Von ihren Probanden verlangt Jipp immer noch einen zweiten Durchlauf. Die Versuchspersonen müssen denselben Weg ein weiteres Mal ohne Hindernisse fahren, um herauszufinden, wie die körperlichen Reaktionen dann ausfallen. Was im gut ausgeleuchteten Labor noch relativ einfach ist, fällt in der Praxis schwer. "Durch die Bewegung des Autos fällt mal mehr und mal weniger Licht auf das Gesicht des Menschen", erläutert Jipp. "Vorbei ziehende Bäume oder Tunnel erschweren so die Arbeit der Kamera." Andere Forscher - etwa beim Ingolstädter Autobauer Audi - setzen deshalb auch auf andere Systeme, auf sogenannte Wearables wie Smartwatches oder Activity-Tracker. Diese tragbaren Computer könnten den Puls messen und mit dem Bordcomputer kommunizieren. Vermutlich arbeiten alle großen Auto-Hersteller an entsprechender Technologie; Fortschritte sind absehbar.

Irgendwann wird einem das Auto zur Entspannung Witze erzählen. Will man das wirklich?

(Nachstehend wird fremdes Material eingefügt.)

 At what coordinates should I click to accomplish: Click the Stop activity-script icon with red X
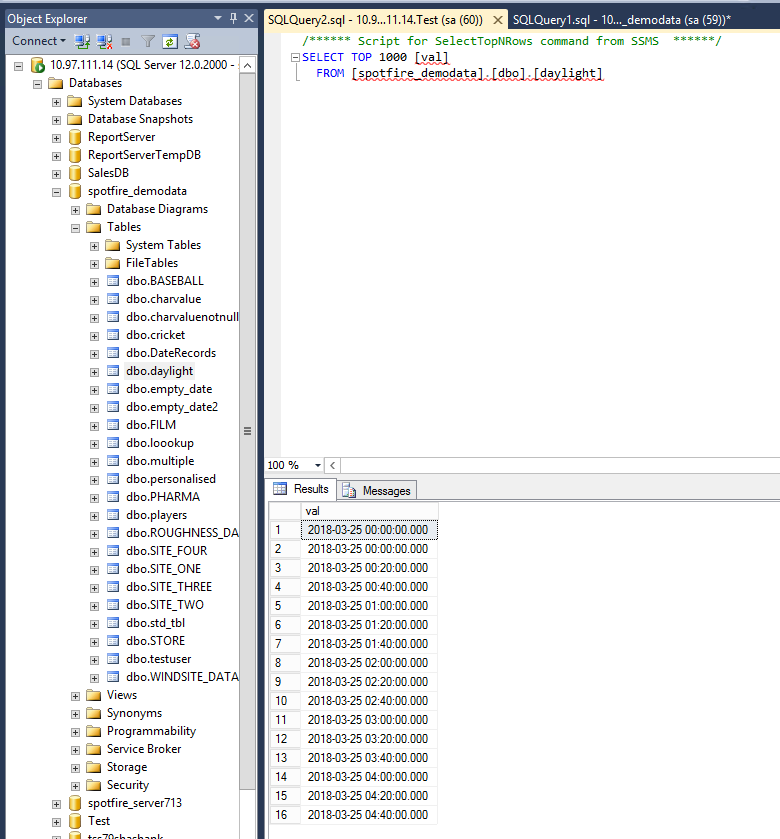point(193,41)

Doch selbst, wenn Emotionssignale präzise erfasst werden können, bleiben offene Fragen. Es gilt, einen Algorithmus zu entwickeln, der die von den Sensoren und Kameras gesammelten Daten zuverlässig interpretiert. Wie etwa soll der Computer unterscheiden, ob der Fahrer angesichts der schlechten Nachrichten des Radiosprechers bloß betroffen ist, oder ob er ernsthaft frustriert ist, weil der Wagen vor ihm zu langsam fährt? "Wir sind immer noch auf der Suche nach Indikatoren, die nur bei Frustration aktiv werden", sagt Jipp.

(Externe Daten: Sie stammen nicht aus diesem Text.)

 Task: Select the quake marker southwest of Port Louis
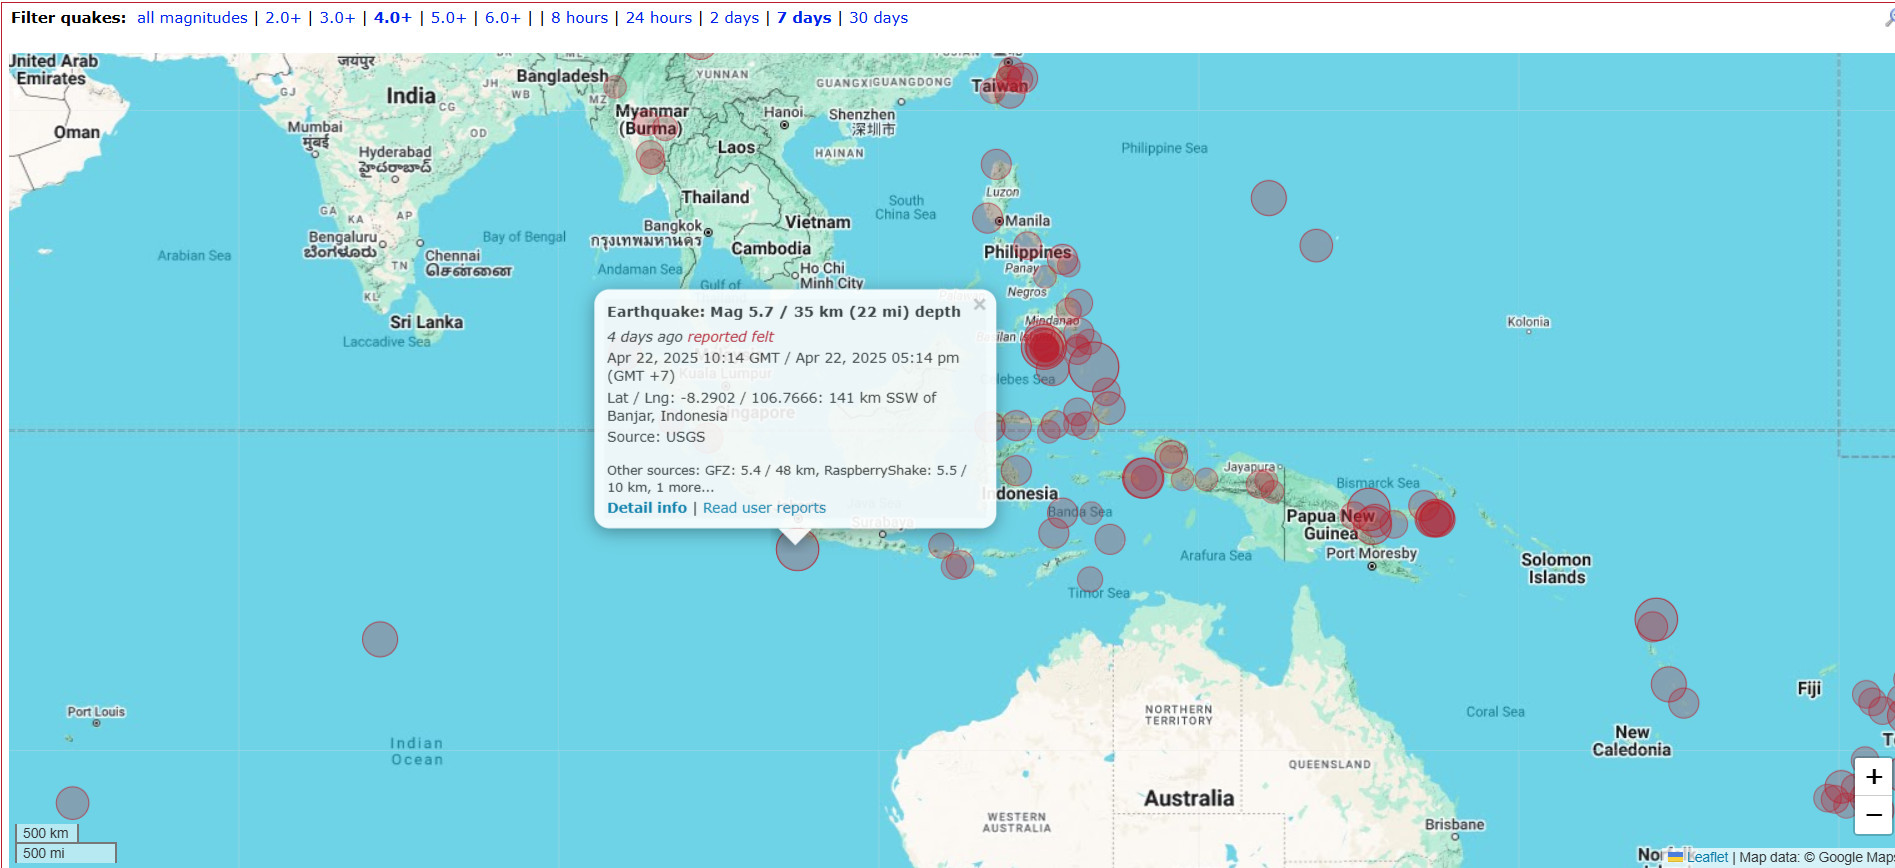(72, 803)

Erst dann, wenn die Autos der Zukunft die gefährlichen Emotionen ihrer Fahrer einwandfrei identifizieren könnten, ließen sich diese auch gezielt beeinflussen. Bislang sind die Maßnahmen eher unspezifischer Art. Daimler lässt die Fahrer mancher Modelle auf Massagesitzen Platz nehmen oder beduftet sie mit Parfum. "Dezenter Vanillegeruch beruhigt", bestätigt Meike Jipp. Andere Forscher spekulieren gar über Programme, die einfach die Geschwindigkeit drosseln, wenn der Mensch am Steuer allzu wütend erscheint. Oder wäre es gar vorstellbar, dass die Autos irgendwann zu sprechen anfangen und zur Entspannung Witze erzählen, so wie das intelligente Auto K.I.T.T. aus der 1980er-Jahre-TV-Serie "Knight Rider".

Ob man das will? Schließlich gibt es noch andere Lösungen: Auf zum Bahnhof, rein in den ICE, Kopfhörer auf und dann gibt es Curtis Mayfield auf die Ohren. Eigentlich ganz einfach, das Entspannen auf Rädern.